Metadata-Version: 2.1
Name: laundry
Version: 2019.0.2
Summary: A app for bashing .xlsx files into .docx.
Home-page: UNKNOWN
Author: Tom Ackland
Author-email: ackland.thomas@gmail.com
License: UNKNOWN
Platform: UNKNOWN
Classifier: Development Status :: 4 - Beta
Classifier: Operating System :: MacOS :: MacOS X
Classifier: Operating System :: Microsoft :: Windows :: Windows 10
Classifier: License :: OSI Approved :: Apache Software License
Classifier: Programming Language :: Python
Classifier: Programming Language :: Python :: 3.6
Classifier: Programming Language :: Python :: 3.7
Requires-Python: >=3.6
Description-Content-Type: text/markdown
Requires-Dist: Click
Requires-Dist: Pandas
Requires-Dist: python-docx
Requires-Dist: pyjanitor

# Laundry: Folding spreadsheets into neat shapes

Spreadsheets are easy to record and manipulate data with but do a poor job of displaying the data in an easy to read way. Laundry provides a simple way of converting spread data into word by by specifying the output document's format within the spreadsheet itself.

While spreadsheets are, in manner aspects, similar to database tables, Laundry is only a formatting tool and not a database.

### Overview

Laundry operates by:

1. Having a spreadsheet containing some organised data stored in the `data_worksheet`.

2. Defining the output structure within a separate worksheet contained within the spreadsheet. This is known as the `structure_worksheet`.

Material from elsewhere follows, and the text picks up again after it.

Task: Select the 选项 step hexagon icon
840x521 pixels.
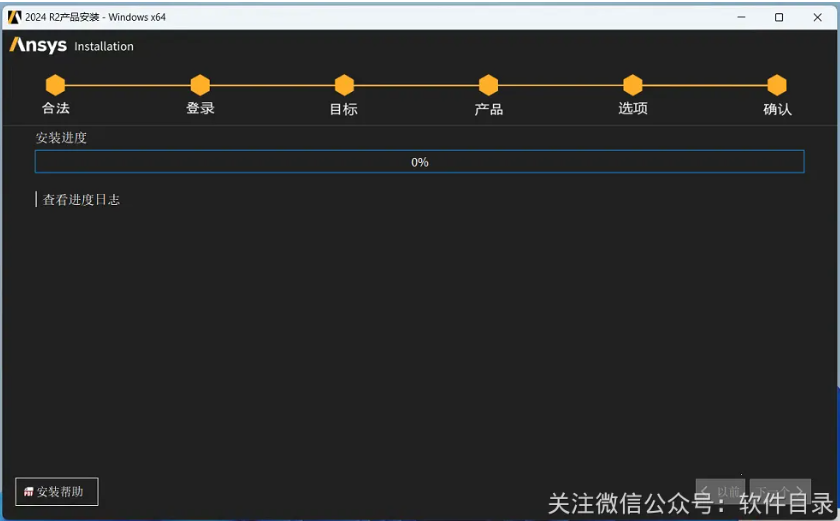Action: coord(632,85)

3. The `structure_worksheet` references data to be formatted by using the the data's column names, the styles contained within the `template_file`, and how the data will be arranged, for example, as a table, paragraph or photo. The `structure_worksheet` does have a specific format that must be used to ensure that the conversion process takes place.

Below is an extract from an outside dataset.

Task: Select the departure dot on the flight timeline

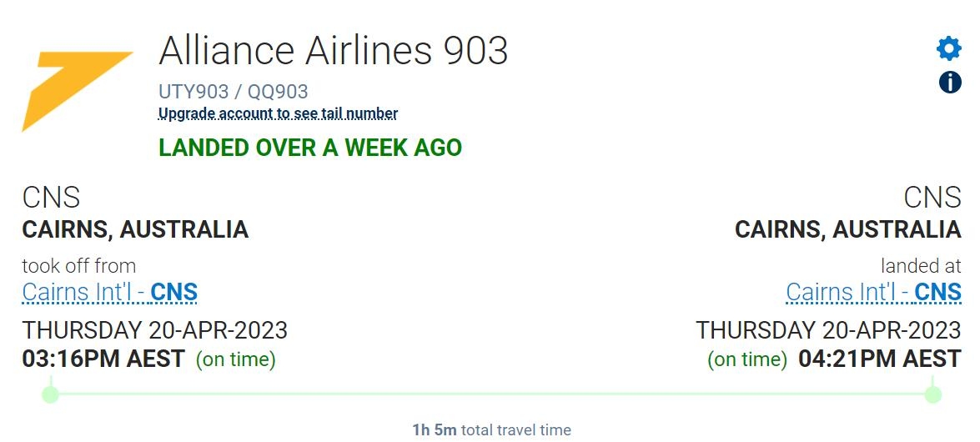Action: pos(51,394)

4. A `template_file` Word document (`.docx` file) is used as the basis of the output file. This file will contain the styles that will be used to format the output file.

5. The app is run using the command line interface (CLI).


## Manual

### Input File

The `input_file` is the spreadsheet that contains the data to be formatted and exported to the `output_file`.

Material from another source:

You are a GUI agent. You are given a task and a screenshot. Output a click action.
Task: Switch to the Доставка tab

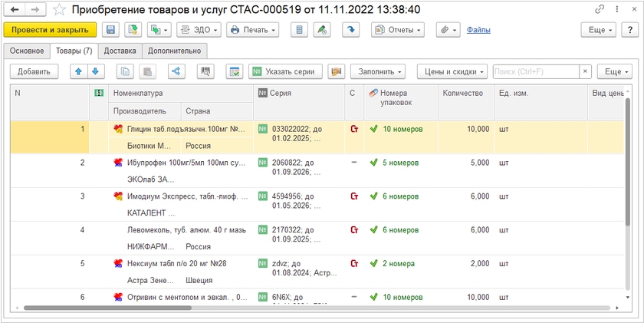pos(120,51)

The `input_file` __must__ contain a worksheet that contains the structure or output formatting requirements of the output file: this is the `structure_worksheet`.

The `input_file`'s data is stored in the `data_worksheet`. This worksheet can be given any name provided it doesn't clash with the `structure_worksheet` name.

### Structure Worksheet

The following column names __must__ implemented in the `structure_worksheet`. If they are not used the app will not work.

#### `sectiontype`
This defines the type of section that will be inserted with the output document. The top-to-bottom order will determine the order of the types in the `output_file`. The options that are currently supported are:

- `para`: This will insert a paragraph with the column header being the paragraph title styled using the style defined in `sectionstyle`.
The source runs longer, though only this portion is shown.